The Tiliam Blog

Musing on technologies for video and cinematography

How 8K Measures Up

High Definition is old, 4K is settled in, now it’s the turn of 8K. Asides from professional level cameras, 8K cameras are starting to come to market. One of the most hotly anticipated is the Canon R5 and likely to lead many into the world of 8K video. Is it time to get serious about 8K?

The road to 8K

What resolution is 8K?

Ah, I can see you have some experience in this matter. Good question! Historically, each new resolution has seen multiple variants; HD was 1280×720 or actually 1440×1080 anamorphic or 1920×1080; 4K was 3840×2160 UHD or 4096×2160 DCI. 8K seems to have a clear preference for a single resolution of 7680×3200. It has been chosen for UHDTV-2, DVB UHD-2, Super HiVision and almost all 8K TVs that have been shown to date.

There are a handful of cameras that support 8K video now and several planned. The interesting thing is that most pro cameras support 60 fps out of the box.

All fundamental changes in video content formats have a milestone test broadcast as part of the process of building momentum. The 2020 Tokyo Olympics, now cancelled due to COVID-19, were planned to be broadcast in 8K by NHK’s BS8K satellite TV channel. Expect a milestone broadcast from a major sporting event to be planned as soon as the COVID-19 pandemic ends.

Is 8K “better” than film?

Well, yes and no. It seems that film resolution is somewhere between 4K and 6K depending on who you ask and the size of grain in the film stock you are using for reference. However, film typically has 3 channel colours where digital video from a single sensor uses a colour filter array or chrominance subsampling, or both.
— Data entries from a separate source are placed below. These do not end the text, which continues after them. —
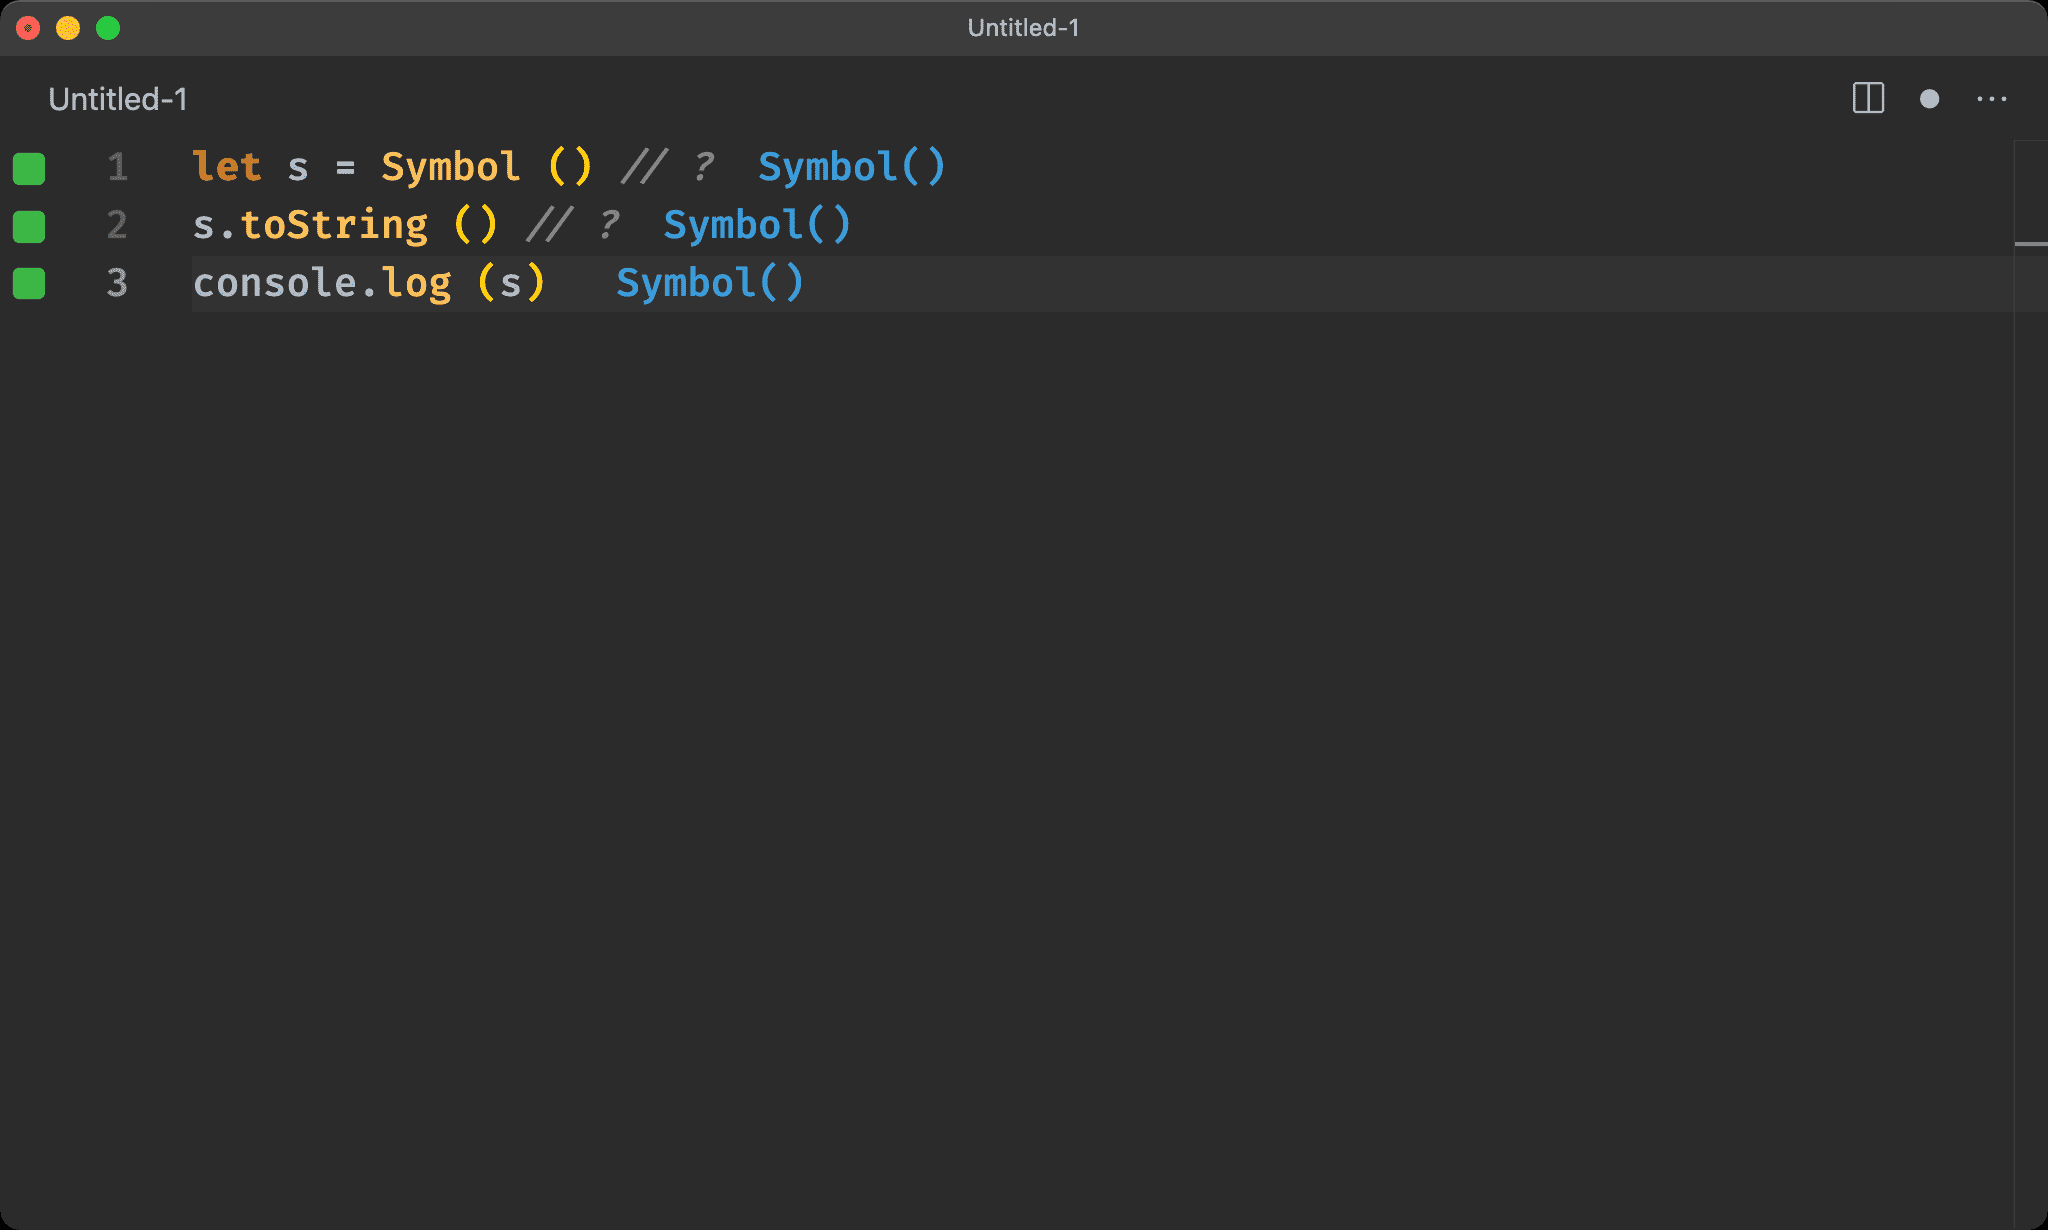The height and width of the screenshot is (1230, 2048).
Task: Click line number 1 in gutter
Action: coord(117,167)
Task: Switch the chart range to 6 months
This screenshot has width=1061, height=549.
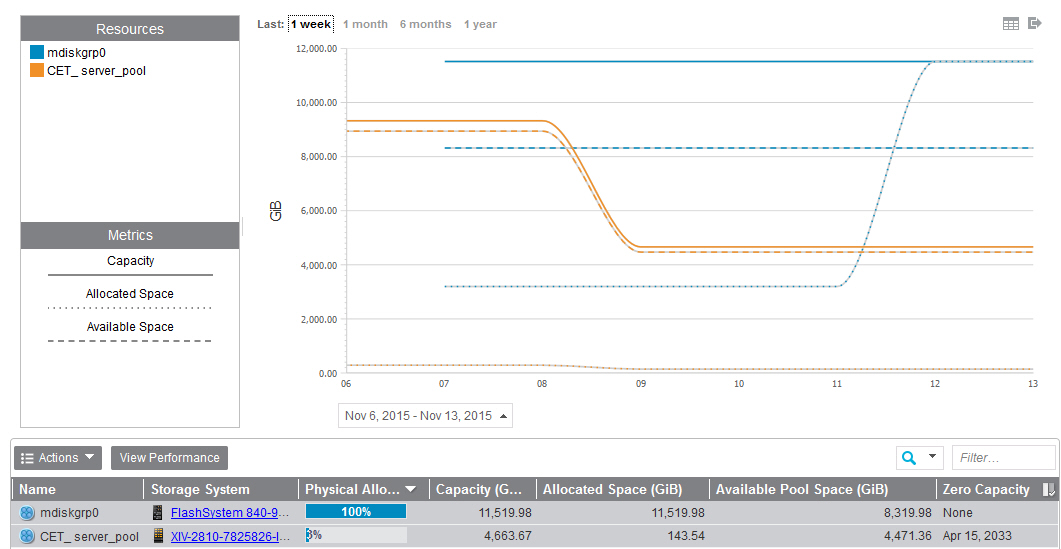Action: pyautogui.click(x=425, y=24)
Can you get “film look” with 8K? Maybe with colour grading and a 24 fps timeline, but would you add grain in post? To 8K?

Some higher resolution sensors are Quad Bayer, so colour resolution is even more stretched. The quad configuration reduces light spillage from neighbouring pixels that can more easily occur with high resolution sensors.

What can I do to be ready for 8K?

There are some good reasons to move towards 8K: you can capture 8K and downsample to 4K wthout losing quality, your video will be more future proof and you can pull 33 Megapixel stills. Downsides include larger files, slower working in post and finding that the higher resolution reveals deficiencies in your glass.

An in between option might be to capture in 8K, archive your footage, create 4K “proxies”, work with 4K. If you wish to render an 8K timeline you could pull in the 8K footage. The problem with this approach are that you would need a lot of storage, working in raw would probably be impractical, if you do pull in the 8K footage it would need a lot of tweaking.

If your current editing systen struggles with 4K, 8K is four times bigger. It doesn’t necessarily mean all files will be four times larger, but certainly quite a lot bigger than you are working with now. Maybe it would be a good idea to buy, borrow or hire an 8K camera to find out where your workflow has issues so you know what really needs improving and you can be ready when 8K arrives.